DD: We have the family of sector SPDRs from the launch of 1998 that just carve the S&P 500. These SPDRs follow the Global Industry Classification Standard (GICS) sectors, which is an effort by S&P, Dow Jones and MSCI to have global GICS sectors. Our nine sector ETFs follow the GICS, with the exception of telecom. There are only six stocks in the S&P 500 that are in telecom sector, so there aren’t enough to create its own sector SPDR or mutual fund of any type. (We put telecom into bio and tech.)

Outside of that, our nine sector SPDRs have been aligned with GICS sectors since 2002. But GICS are changing. In August of 2016, they will launch a real estate sector. They’re going to pull real estate out of the financial sector, making it a freestanding sector. That will be the 11th sector, up from 10. All they’re doing is taking our (XLF A), the Financial Sector SPDR, and subdividing it – pulling out the financial service firms and the real estate firms. If you own XLRE and XLFS, the components in those two add up to XLF.

We have close to $18 billion in XLF today. It is the largest sector product in the marketplace and is the most liquid sector product in the marketplace. What we’re trying to do is give investors a choice. XLF will continue to trade – but setting up for the move that will be made in August of next year to pull out the real estate sector, we launched these two products to give people the choice of how they want to play that. Do you want to continue to own XLF, or do you want to subdivide it and run your portfolio that way? The intent here was to follow the S&P change that will be made and implemented in August of next year. We wanted to be ahead of that and make sure that people had a choice on how they wanted to play it.

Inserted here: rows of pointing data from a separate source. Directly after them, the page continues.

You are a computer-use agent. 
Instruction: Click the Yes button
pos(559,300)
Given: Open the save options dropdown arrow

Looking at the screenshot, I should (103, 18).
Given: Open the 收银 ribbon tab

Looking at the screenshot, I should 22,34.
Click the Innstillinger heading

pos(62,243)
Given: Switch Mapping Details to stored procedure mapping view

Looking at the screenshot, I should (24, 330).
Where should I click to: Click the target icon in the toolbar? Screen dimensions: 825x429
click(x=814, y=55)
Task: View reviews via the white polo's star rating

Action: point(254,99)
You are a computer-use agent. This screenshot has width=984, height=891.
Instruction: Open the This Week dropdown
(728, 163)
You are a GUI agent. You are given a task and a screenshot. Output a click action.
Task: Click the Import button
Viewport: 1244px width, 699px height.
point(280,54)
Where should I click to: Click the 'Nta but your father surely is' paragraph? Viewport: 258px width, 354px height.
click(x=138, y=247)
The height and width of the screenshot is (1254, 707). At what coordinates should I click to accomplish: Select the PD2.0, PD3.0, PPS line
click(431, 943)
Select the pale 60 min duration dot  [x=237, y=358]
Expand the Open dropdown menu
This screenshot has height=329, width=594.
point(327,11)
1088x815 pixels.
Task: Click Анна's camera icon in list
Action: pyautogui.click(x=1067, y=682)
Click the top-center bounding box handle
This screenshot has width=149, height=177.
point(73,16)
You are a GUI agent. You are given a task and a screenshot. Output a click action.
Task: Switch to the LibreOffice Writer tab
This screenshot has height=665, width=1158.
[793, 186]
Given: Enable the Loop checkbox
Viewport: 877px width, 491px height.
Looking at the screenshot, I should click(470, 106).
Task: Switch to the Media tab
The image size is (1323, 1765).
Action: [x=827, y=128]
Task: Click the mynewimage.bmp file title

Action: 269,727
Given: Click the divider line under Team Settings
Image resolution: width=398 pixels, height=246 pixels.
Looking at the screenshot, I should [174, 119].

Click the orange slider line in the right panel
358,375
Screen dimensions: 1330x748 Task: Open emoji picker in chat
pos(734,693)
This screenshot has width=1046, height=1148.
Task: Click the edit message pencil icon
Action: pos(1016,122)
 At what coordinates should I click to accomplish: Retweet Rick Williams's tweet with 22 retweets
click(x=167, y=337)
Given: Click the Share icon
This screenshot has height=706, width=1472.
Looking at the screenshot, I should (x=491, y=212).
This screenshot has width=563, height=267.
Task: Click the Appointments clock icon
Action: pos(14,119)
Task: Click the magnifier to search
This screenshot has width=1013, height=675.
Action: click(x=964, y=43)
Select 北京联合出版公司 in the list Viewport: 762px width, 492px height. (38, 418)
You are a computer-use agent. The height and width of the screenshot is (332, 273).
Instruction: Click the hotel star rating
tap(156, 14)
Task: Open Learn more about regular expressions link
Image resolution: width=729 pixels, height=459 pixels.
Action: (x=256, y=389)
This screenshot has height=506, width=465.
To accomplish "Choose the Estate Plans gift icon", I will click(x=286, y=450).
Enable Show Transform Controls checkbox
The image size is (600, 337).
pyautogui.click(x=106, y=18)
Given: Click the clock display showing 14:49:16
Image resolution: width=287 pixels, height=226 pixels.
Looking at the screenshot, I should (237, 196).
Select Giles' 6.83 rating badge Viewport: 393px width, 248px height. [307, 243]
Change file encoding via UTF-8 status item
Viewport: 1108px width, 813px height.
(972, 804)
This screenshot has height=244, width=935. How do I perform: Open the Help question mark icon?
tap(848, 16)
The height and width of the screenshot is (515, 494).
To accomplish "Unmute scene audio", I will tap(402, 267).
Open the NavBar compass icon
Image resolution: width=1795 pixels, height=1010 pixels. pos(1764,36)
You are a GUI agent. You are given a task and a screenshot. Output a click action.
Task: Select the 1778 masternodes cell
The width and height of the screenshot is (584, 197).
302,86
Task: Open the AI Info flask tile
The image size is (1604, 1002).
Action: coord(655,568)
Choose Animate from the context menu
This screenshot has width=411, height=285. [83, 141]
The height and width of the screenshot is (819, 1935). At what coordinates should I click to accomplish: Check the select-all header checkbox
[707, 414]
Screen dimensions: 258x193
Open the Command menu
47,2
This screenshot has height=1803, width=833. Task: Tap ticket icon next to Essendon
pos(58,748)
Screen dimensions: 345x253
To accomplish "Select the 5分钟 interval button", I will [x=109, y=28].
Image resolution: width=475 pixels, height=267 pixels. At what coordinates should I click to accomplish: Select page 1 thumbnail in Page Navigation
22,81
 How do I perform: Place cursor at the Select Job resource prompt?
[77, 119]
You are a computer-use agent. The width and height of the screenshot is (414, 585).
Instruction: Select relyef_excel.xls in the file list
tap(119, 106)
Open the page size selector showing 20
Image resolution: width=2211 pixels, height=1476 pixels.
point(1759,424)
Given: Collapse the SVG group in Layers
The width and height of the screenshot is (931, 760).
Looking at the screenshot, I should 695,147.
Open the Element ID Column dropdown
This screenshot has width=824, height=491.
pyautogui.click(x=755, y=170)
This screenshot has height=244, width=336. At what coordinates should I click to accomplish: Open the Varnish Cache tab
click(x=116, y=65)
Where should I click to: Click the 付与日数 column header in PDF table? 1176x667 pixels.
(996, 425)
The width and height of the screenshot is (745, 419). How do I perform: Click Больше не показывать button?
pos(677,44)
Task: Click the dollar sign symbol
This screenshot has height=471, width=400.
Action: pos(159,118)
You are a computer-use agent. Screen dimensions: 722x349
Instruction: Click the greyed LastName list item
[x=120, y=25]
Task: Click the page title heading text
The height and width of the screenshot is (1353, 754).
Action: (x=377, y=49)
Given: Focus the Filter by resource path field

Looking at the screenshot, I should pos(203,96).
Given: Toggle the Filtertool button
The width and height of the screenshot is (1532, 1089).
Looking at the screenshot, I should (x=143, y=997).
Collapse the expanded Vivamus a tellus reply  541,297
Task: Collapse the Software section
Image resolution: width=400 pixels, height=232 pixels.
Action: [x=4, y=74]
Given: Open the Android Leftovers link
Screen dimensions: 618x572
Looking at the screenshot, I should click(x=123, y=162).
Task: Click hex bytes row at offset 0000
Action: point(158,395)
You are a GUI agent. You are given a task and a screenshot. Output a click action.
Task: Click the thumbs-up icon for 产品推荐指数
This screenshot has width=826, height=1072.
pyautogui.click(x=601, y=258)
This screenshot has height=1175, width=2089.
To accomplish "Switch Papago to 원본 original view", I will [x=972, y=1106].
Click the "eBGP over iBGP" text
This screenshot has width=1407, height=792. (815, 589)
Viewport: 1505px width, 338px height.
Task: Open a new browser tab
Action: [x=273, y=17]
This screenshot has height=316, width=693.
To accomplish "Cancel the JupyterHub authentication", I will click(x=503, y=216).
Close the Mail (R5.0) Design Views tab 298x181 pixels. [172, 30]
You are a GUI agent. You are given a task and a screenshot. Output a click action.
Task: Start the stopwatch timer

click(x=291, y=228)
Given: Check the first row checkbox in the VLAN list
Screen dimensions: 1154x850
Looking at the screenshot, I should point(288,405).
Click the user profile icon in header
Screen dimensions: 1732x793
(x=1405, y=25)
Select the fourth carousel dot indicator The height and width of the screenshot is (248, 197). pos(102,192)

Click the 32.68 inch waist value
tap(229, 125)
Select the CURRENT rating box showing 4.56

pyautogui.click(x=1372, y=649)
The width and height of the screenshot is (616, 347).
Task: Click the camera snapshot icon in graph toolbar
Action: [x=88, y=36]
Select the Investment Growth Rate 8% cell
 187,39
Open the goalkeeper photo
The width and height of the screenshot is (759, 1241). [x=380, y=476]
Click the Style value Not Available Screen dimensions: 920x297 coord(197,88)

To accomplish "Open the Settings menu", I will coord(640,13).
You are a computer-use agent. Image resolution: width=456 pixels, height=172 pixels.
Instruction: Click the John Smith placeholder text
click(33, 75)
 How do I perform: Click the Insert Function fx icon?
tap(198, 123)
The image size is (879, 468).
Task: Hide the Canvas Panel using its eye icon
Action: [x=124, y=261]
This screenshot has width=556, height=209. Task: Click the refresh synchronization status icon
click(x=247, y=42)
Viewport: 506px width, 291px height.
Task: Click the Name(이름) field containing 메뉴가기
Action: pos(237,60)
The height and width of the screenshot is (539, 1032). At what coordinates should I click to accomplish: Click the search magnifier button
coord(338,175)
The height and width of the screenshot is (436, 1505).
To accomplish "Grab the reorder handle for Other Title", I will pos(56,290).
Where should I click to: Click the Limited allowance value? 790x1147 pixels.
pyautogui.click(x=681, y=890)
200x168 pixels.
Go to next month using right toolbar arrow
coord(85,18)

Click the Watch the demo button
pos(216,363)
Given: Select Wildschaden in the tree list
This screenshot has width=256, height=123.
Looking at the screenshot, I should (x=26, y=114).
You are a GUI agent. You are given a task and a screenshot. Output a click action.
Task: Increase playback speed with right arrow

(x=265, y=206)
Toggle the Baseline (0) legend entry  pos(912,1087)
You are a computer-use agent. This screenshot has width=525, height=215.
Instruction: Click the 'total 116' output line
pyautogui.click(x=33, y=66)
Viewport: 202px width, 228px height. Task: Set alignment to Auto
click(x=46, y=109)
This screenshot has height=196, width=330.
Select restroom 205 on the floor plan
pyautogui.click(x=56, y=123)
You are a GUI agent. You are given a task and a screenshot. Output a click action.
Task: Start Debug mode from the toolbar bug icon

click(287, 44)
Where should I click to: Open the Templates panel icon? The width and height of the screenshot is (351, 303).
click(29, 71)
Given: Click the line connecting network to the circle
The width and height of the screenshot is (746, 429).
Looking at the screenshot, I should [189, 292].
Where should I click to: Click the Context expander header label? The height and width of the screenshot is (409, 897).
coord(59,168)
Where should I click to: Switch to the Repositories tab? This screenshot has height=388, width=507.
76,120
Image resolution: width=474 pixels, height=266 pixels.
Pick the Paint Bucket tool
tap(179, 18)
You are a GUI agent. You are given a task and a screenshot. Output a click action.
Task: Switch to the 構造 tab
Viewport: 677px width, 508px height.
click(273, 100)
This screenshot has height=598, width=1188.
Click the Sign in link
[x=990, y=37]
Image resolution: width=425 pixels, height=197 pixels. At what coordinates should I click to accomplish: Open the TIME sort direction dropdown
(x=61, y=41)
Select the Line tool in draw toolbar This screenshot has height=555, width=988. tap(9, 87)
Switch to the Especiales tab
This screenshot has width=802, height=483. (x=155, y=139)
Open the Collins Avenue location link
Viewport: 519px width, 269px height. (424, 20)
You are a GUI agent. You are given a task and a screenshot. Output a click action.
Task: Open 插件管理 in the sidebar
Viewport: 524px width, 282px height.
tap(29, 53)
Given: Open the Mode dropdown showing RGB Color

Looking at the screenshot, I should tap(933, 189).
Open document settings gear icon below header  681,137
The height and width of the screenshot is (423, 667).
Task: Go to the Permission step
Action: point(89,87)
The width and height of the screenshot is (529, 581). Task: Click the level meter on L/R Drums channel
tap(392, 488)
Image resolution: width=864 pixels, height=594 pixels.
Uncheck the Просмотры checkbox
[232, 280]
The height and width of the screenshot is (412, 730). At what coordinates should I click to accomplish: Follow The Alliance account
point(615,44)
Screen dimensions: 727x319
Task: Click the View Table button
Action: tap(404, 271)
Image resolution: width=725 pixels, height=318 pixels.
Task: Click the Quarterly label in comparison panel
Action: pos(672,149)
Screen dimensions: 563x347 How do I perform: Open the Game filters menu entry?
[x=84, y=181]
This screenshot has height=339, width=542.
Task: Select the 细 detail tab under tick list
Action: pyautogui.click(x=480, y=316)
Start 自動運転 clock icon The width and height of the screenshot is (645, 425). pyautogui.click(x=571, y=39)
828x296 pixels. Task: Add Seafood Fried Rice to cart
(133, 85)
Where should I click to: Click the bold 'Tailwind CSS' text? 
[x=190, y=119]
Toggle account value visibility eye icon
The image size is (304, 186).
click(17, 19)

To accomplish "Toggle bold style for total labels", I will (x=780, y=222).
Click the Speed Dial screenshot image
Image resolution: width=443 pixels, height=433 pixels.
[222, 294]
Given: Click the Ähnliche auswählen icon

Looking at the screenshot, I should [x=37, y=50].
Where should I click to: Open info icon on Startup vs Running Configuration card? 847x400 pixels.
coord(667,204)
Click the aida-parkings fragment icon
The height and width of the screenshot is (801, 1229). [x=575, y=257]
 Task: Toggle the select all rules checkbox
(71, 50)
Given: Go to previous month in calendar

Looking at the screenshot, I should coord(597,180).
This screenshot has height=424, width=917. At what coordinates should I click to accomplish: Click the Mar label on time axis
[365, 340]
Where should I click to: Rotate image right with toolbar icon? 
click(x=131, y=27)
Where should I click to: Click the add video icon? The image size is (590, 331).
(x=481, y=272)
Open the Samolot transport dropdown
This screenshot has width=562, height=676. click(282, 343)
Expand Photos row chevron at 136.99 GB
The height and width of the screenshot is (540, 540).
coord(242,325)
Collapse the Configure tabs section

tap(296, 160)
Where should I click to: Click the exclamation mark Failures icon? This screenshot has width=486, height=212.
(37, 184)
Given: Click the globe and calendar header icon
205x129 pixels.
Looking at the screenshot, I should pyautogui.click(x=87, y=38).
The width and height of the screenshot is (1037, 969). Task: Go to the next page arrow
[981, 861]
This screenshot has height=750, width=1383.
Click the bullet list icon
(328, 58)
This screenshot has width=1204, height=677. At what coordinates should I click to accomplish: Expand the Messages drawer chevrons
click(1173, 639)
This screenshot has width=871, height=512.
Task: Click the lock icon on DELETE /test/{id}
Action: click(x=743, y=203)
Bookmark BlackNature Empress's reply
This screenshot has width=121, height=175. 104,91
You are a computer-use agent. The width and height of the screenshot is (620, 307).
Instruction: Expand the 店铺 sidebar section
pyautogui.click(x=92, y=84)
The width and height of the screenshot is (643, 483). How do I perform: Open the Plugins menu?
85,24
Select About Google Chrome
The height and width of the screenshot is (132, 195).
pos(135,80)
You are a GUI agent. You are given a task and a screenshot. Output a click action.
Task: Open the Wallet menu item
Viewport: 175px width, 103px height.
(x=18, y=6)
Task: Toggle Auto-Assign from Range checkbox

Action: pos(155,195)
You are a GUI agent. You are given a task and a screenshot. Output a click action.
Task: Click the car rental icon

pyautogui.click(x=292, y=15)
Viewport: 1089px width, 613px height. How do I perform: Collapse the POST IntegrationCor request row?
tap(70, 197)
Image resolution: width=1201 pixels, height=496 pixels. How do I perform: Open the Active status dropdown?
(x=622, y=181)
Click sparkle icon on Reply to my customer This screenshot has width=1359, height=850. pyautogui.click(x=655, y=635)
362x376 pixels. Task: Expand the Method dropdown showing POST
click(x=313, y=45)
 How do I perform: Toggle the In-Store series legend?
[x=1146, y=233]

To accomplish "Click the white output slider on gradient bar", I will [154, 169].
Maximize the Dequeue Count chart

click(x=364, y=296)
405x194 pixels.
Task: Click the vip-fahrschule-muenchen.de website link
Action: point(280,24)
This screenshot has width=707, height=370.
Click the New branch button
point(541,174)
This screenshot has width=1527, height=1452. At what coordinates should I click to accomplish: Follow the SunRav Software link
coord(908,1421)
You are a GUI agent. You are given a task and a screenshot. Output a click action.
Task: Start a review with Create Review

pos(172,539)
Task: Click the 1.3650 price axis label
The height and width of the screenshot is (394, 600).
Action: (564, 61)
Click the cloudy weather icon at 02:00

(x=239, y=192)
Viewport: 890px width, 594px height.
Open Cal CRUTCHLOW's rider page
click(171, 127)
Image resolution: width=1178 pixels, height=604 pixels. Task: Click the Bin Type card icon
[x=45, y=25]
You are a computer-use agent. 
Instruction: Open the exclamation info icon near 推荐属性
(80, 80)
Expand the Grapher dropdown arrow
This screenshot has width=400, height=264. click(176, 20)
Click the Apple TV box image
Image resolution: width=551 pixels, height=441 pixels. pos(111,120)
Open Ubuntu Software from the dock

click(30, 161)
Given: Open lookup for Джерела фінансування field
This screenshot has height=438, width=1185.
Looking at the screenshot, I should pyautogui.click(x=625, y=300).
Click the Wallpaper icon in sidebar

ETFdb: Speaking about XLRE, what opportunities do you see in the real estate sector going forward?

DD: What’s interesting in the real estate and in the financial components is just how differently they’ve been acting over the past year or two, always worried about the fed. When you put sectors together, you look for stocks that are highly correlated and act in a similar way. What has happened in the last year or two is that real estate is truly acting a lot differently than financial service companies. When there’s a concern about the fed raising rates, real estate gets smacked. And at the same time, since rates have been so low, when the Fed is thought to be raising rates, financial service companies have rallied.

They’ve rallied because of cash on the books and the belief that a couple of rate increases from the fed will give them a little bit more from their spread in their lending and improve profitability. This tradeoff has been battling in the financial sector. I think when you look at real estate in particular, in a low-rate environment, people are seeking income, and it immediately becomes the second-highest yielding sector that we have. Utilities will still be the highest-yielding sector, but real estate will be right behind it. It’s an income total return play and is for alternative folks seeking income. Real estate has attracted a lot of flows over the past five to 10 years. We’re coming out with a product that has a 14-basis-point expense ratio, meaning you’re getting any dividends that are paid minus the 14 basis points, which is very attractive for investors. I think, going forward, we’re looking at an alternative for income – and people continue to search for that.

ETFdb: Speaking about XLFS and the financial sector, what is your view on the financial sector since interest rates have been at an all-time low? U.S. financials find ways to get around low interest rates, becoming more efficient in their operations by lowering costs, and FactSet reported that financials were the second-largest sector to beat earnings.

DD: I think that the financial sector has done a very good job post-’08 in managing their businesses. I think a lot of the profitability that you’re talking about has come from cost reduction, whether that’s efficiencies with systems or just laying people off.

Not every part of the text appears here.